In Providence couchsurfen wir bei einer merkwürdigen Katzenlady, wo wir uns nicht sicher sind ob sie uns in ihrem Haus haben will oder nicht. Anschließend laufen wir zum Lincoln Woods State Park wo wir wildcampen. Auf dem Weg laufen wir durch ein ärmeres Viertel und kommen in einen Supermarkt, in dem viele Kinder umherspringen. Sie entdecken uns direkt am Eingang, belagern uns während unseres kompletten Einkaufs und lochern uns mit Fragen.

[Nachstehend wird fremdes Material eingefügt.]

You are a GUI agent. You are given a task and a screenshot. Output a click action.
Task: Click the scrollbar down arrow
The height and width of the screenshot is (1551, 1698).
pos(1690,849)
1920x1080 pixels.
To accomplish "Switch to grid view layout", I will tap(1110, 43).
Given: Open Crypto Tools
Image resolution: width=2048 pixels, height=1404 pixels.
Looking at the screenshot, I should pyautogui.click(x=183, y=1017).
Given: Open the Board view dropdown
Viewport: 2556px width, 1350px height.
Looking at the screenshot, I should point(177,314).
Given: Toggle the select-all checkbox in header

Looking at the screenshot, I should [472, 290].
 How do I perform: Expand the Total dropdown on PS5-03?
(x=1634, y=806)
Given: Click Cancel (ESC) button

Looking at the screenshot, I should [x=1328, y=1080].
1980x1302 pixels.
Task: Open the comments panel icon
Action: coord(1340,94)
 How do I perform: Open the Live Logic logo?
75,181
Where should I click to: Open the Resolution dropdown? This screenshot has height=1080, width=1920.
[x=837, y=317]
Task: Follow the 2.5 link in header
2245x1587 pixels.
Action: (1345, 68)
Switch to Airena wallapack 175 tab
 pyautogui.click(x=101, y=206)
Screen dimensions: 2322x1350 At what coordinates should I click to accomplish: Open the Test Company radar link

Die wenigsten von ihnen waren jemals wandern, geschweige denn campen. "Where do you sleep?" "What do you mean you don't have a house?" "Where do you poop?"

Nach unserer Nacht im Wald bewegen wir uns wieder zurück nach Providence zu anderen Couchsurfing Gastgebern in Providence, mit denen wir bei einer Wanderung teilnehmen. Die Wanderung führt zu einer Denkmalstätte im Wald, wo im Zweiten Weltkrieg die amerikanische Luftwaffe das einzige Flugzeug über amerikanischem Boden verloren hat.

An diesem Mast hing schon das eine oder andere Plakat. Foto: Ilkay

Die Supermarktkinder und Ashley. Foto: Ilkay

Auf dem Weg zum State Park. Foto: Ilkay

Wie ihr seht, ein großes Hin und Her aber am nächsten Tag fährt uns unser wunderbarer Gastgeber zum Bahnhof und so schaffen wir es nach Boston. Hier verbringen wir die letzten Tage einer Reise, die vor einem halben Jahr begonnen hat. Ein halbes Jahr voller Abenteuer. Die Erlebnisse in Kalifornien, aus der Wüste oder den Rockies kommen mir so unwirklich vor. So weit entfernt. OK, es sind auch 4300 Kilometer Luftlinie von Oakland, CA nach Boston, MA aber irgendwie kann ich es nicht glauben, das alles erlebt haben. Dort gewesen zu sein. Aber die Fotos beweisen es. Ich muss sie mir selber angucken um daran zu glauben. Es fühlt sich an, wie wenn man morgens aufwacht und sich nicht sicher ist ob es ein Traum war oder nicht.

Boston. Foto: Ilkay

Boston. Foto: Ilkay

Boston. Foto: Ilkay

Ende

PS: Ich habe dieses Mal auf dem Rückflug keinen "extra security check" bekommen.
PPS: Tut mir leid, dass dieser Eintrag so lang geworden ist. Danke fürs Lesen.